Crudas que duran mucho más de una tarde son esos momentos en los que la vida hace todo para recordarte que ya no tienes 20 años. Y aunque es poco el nivel de comprensión que se tiene sobre la intensidad y duración de las crudas, hay factores que seguramente no contemplas.

Si tomas de más, esa primera conversión para procesar el alcohol por parte del hígado, no se hace tan rápido como debería. Si tus crudas duran más de lo habitual, seguro es por una o más de estas razones:

Estás envejeciendo

Alguien tenía que decírtelo. No es lo mismo desintoxicarse a los 20 años que a los 30 y tantos (es más, ni a los 25). A medida que el cuerpo envejece, su habilidad para procesar el alcohol disminuye. Por eso, no es sorpresa que dos tragos se sientan como cinco.
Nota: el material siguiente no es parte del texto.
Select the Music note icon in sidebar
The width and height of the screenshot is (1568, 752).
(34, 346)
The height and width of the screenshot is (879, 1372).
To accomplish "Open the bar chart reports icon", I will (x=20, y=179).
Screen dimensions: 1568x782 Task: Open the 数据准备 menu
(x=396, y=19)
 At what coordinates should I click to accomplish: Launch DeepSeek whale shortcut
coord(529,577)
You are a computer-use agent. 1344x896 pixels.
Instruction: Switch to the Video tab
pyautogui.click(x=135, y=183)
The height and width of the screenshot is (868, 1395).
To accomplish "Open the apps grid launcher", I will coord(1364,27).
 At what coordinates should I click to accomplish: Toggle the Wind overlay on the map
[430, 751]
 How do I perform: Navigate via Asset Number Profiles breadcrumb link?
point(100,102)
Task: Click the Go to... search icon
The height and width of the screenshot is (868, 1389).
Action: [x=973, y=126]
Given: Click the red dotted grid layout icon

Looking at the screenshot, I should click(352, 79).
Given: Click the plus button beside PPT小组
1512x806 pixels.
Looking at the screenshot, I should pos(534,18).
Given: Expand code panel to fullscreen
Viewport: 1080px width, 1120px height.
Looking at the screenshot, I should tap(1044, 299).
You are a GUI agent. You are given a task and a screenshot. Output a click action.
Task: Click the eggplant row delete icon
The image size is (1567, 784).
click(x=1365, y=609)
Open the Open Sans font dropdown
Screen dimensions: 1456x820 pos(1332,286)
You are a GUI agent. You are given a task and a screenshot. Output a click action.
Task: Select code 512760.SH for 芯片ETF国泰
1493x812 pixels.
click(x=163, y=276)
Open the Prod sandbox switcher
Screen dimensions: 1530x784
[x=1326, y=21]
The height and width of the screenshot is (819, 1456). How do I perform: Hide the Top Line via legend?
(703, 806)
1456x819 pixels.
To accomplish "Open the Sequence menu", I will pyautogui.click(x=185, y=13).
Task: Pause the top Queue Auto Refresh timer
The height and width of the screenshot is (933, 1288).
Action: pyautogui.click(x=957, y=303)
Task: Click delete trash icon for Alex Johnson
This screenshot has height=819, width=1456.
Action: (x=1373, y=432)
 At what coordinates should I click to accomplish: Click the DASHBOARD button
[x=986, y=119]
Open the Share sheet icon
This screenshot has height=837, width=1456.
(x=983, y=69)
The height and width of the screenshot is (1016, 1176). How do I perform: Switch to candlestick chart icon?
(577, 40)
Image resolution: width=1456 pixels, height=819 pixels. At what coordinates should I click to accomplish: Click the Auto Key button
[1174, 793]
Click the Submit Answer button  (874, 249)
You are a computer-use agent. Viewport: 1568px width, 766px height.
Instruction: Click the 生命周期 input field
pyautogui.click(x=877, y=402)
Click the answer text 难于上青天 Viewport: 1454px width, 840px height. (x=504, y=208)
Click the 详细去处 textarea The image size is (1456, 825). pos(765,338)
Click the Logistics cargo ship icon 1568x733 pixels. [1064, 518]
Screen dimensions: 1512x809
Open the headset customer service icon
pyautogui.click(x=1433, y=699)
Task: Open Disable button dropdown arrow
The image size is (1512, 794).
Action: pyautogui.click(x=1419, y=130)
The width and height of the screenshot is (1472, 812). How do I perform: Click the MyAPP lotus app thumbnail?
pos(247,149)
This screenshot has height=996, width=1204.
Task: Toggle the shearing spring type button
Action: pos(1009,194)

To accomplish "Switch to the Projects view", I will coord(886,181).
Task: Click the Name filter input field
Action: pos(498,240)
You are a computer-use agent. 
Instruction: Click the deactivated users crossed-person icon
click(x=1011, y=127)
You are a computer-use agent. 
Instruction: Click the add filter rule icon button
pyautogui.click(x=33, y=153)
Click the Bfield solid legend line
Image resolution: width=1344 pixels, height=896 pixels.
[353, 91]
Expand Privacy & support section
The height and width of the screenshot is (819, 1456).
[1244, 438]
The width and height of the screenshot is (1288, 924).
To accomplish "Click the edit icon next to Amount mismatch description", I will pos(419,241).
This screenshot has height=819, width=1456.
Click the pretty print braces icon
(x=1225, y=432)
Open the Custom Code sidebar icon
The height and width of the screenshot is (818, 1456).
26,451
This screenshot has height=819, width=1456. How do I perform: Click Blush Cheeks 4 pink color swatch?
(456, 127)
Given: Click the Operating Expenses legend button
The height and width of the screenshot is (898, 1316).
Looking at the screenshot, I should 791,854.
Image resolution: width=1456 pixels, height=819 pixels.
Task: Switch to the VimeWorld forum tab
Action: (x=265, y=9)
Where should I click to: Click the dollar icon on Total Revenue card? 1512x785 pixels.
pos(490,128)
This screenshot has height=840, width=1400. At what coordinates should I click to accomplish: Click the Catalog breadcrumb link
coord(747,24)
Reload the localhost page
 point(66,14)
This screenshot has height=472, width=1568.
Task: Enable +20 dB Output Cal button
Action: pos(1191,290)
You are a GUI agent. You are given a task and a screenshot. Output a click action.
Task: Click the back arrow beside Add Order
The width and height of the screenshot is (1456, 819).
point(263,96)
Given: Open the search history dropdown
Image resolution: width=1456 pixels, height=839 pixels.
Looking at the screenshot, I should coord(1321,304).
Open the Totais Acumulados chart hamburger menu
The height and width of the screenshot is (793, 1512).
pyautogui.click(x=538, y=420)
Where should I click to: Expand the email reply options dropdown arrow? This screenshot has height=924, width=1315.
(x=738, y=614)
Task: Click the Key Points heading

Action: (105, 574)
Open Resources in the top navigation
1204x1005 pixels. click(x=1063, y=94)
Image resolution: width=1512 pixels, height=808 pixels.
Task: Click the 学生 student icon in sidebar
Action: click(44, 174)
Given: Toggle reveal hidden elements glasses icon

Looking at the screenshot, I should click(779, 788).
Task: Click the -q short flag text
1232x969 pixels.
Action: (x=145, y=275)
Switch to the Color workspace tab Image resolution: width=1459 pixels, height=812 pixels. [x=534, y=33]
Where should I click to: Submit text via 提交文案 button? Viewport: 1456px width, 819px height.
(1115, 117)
No tomaste suficiente agua

El alcohol en sí es diurético. Ahora, imagina si lo tomas en exceso: deshidratación garantizada. A eso suma el desbalance de minerales que ocasiona la pérdida de fluidos y electrolitos. Has escuchado mil veces el secreto para evitarlo, y seguramente no lo estás siguiendo: por cada trago que consumas, toma un vaso de agua. De la misma manera, al día siguiente oblígate a tomar mucha agua.

Tenías el estómago vacío

Beber irrita el revestimiento estomacal, lo que provoca nauseas, dolor abdominal o vómito. Para mitigar el efecto, ayuda comer cosas grasosas antes de beber. Pero ojo: eso no es una solución definitiva ni infalible. Contrólate.

No dormiste bien

Tomar un trago o dos da sueño, sí, pero no te ayuda a dormir profundamente, como deberías. Usualmente, el alcohol causa episodios de sueño intermitente. Así, mientras más bebes, peor duermes y al día –o días– siguiente te sientes fatal.